Some thoughts on Windows RT

After close to three years of laptop free, iPad-driven couch experience at home, I was recently put into the position to look for a new machine that can be used by my wife both at home and in her practice. And since my wife is used to Windows, and wants something she can run some dental software, and wants a keyboard, and doesn't want to spend too much money...

Well, after all was said and done, and after seing all the raves from some of my friends that still work at Microsoft about how awesome is the Windows RT they got for Christmas, I decided that maybe this is the answer. So I started reading about it on the internet. But of course, we all know one should not dig too deep in the internet, as one might find some quite disturbing things...

Like for example, this article on ArsTechnica. And here's how I read it:

1. "Windows RT can't join a domain, be a Remote Desktop host..."

Well, I am probably edge case user here. So, this is more of a personal rant. And frankly, Android or iOS can't do these either.

2. "...it lacks Windows Media Player and Windows Media Center."

If there's another app that can play media instead of Media Player, that's fine. And honestly, the lack of Media Center probably shouldn't be bugging me much, seeing how I gave up on it years ago. Nevertheless, I somehow find both these omissions insulting. :-/

3. "The only third-party applications allowed on Surface will be Metro-style applications bought from the Windows Store.", "...developers can't even port their applications to run on ARM..."

I can see some reasoning behind this decision. After all, Microsoft is trying to force developers to do touch-specific versions of their apps, so that customers get the best experience.

Or at least, that's how the theory goes. In practice, if I was a third-party developer with existing desktop app which i am forced to rewrite from scratch for Windows RT, I'll bite the bullet and just rewrite it for iOS and Android. Because here's the chinch - if I can't upgrade my existing users without making them pay again, these are not existing customers. They are for all intents and purposes new customers. So, I might as well chase new customers on platforms with better adoption.

But it's even worse than just the practicality. There's a class of apps on Windows desktop, that _can't_ be rewritten for Metro.
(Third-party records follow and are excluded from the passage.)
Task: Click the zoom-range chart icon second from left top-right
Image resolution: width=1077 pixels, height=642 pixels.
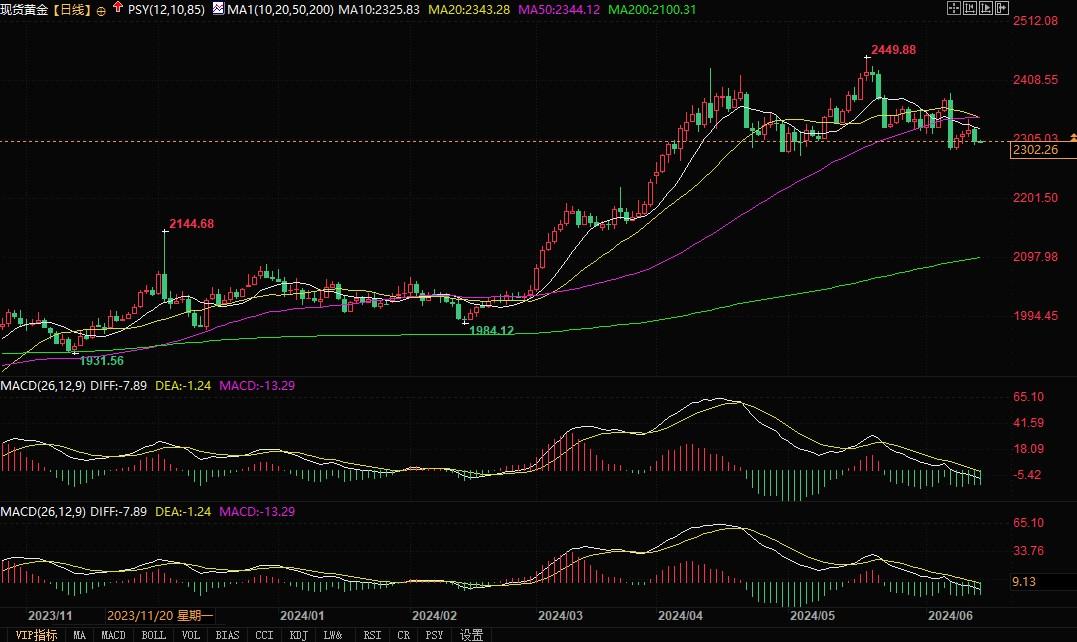Action: point(969,7)
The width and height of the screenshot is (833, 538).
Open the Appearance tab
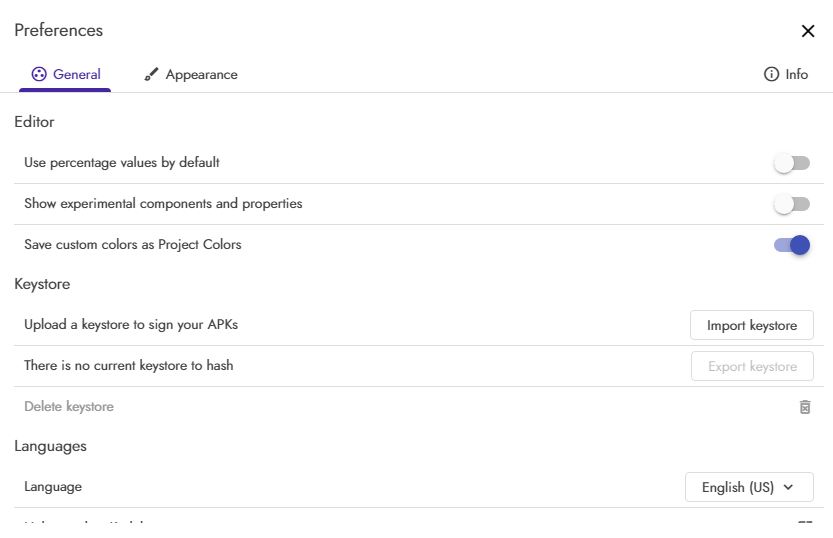tap(191, 74)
And seeing how Office is currently one such application, and it comes for free with Windows RT, and it runs in desktop environment, and it works best with keyboard and mouse hooked up - well, if I am hooking keyboard and mouse for one application, might as well let me use that setup for other applications as well, like Paint.net for example.

Of course, if I was buying a couch device, something to just surf the internet and write the occasional email, that wouldn't be a big issue for me. But then again, I can do these just fine on iPad, or Nexus 7. The whole appeal of Windows RT is that it is supposed to be Windows. I personally am considering Surface to use it not only on the couch, but also in my wife's practice. Because that's what you do with Windows machine - it's a versatile workhorse of a productivity tool. That's the main advantage it's supposed to have to the other platforms. If not for that, what makes it beter that the competition?

Alas, this brings me to the last point...

4. "The Office apps that ship with Windows RT are not licensed for use in any commercial fashion, whether for profit or otherwise."

Wait, what? If I can't use Office on RT for business, why would I need it? I very seldom write personal documents in Word, or make personal spreadsheets in Excel. And for the rare occasions I do, I need few simple features that are present in both iOS office suite, and in Google Docs. And I can use both of these for business purposes. So Windows RT is in fact worse in that regard than the competition!

Seems the only viable option is to spend twice as much to get Surface Pro, in order to get something my wife could use in her business.

But at that price point, I might as well start looking at laptops and trade off the Microsoft brand for more power. Or I might even look at MacBook - yeah, it'll be slightly more expensive, but at least I know the hardware quality is proven, and I can always run Windows 8 on it for the few Windows-only things I might need.